Is It OK To Use Highp In Fragment Shaders For IOS/Android?
Solution 1:
There's a database, where you can lookup GL_OES_fragment_precision_high which suggests that just under 50% of Android devices support highp in the fragment shader. You can inspect which ones have and do not have this extension. link
However, that might be misleading because that GLES extension has been withdrawn, so maybe some devices don't report it anymore even though they do support highp, so you can consider that 50% a minimum - it could be a lot higher. The extension is replaced by GetShaderPrecisionFormat, and I can't find a good database for that.
With a much smaller dataset, I have tested my game on 28 devices, 8 of which do not support highp in fragment shader, including a Nexus 7 and a Samsung Galaxy Note II running Android 4.4 and a Samsung Galaxy S3 running 4.3 (the other devices I had which didn't support highp in fragment shader were pretty obscure brands)
I'm pretty sure all your target iOS devices do support highp in fragment shader but can't find any evidence right now to back that up.
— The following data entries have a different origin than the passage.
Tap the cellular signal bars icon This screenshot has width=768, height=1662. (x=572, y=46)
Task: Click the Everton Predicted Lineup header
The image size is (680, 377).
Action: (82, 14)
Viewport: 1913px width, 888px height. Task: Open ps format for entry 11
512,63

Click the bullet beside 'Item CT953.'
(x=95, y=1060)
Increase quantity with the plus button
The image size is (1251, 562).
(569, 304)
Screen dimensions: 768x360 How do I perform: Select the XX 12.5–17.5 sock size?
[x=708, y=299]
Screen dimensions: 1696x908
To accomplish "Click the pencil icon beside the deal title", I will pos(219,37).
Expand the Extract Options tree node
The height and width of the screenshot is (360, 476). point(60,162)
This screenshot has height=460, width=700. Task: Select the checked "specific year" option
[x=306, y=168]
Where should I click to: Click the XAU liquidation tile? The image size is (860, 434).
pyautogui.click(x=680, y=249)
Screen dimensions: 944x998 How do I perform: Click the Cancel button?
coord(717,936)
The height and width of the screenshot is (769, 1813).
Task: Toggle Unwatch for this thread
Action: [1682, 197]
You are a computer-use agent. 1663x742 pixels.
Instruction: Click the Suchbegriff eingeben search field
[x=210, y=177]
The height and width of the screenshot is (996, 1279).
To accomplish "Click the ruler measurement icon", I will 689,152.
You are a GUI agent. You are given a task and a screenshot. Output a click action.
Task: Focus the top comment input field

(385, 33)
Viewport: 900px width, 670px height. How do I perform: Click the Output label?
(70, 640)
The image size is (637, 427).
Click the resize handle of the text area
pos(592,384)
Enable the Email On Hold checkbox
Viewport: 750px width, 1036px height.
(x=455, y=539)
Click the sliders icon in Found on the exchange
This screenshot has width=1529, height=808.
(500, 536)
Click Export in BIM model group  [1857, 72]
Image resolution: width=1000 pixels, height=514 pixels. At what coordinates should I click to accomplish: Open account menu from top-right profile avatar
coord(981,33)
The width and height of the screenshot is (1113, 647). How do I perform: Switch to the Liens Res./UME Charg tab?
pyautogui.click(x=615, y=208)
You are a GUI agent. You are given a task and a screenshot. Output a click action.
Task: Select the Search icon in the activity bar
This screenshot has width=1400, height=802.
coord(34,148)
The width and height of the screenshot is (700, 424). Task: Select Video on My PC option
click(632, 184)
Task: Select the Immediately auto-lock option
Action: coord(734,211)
Finally, as you mention "precision mediump float;", IMO you should be picking a precision on a case-by-case basis and not picking a level for the entire shader. You'd be wasting a lot of performance on some GPUs if you used highp on everything (particularly colour based operations which can easily be lowp). Of course, you can set a default precision, then override wherever necessary, and perhaps that's what you're doing, but personally I prefer not to set a default precision in fragment shaders, then the compiler forces me to be explicit.
Edit: Also, it's allowed to use highp in a fragment shader even for devices that don't support it, you'll just get mediump. In a lot of cases that fallback behaviour is fine - high end devices get better precision lighting or whatever, lower end devices fallback to something less perfect but still acceptable.